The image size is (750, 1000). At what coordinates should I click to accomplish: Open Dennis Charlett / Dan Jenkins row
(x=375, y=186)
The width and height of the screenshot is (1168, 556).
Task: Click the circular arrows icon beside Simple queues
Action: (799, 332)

__TASK PROMPT__
Each entry, from start to finish, must be restated exactly.

__ANSWER BELOW__
The image size is (750, 1000). At what coordinates should I click to accomplish: Open Dennis Charlett / Dan Jenkins row
(x=375, y=186)
The width and height of the screenshot is (1168, 556).
Task: Click the circular arrows icon beside Simple queues
Action: (799, 332)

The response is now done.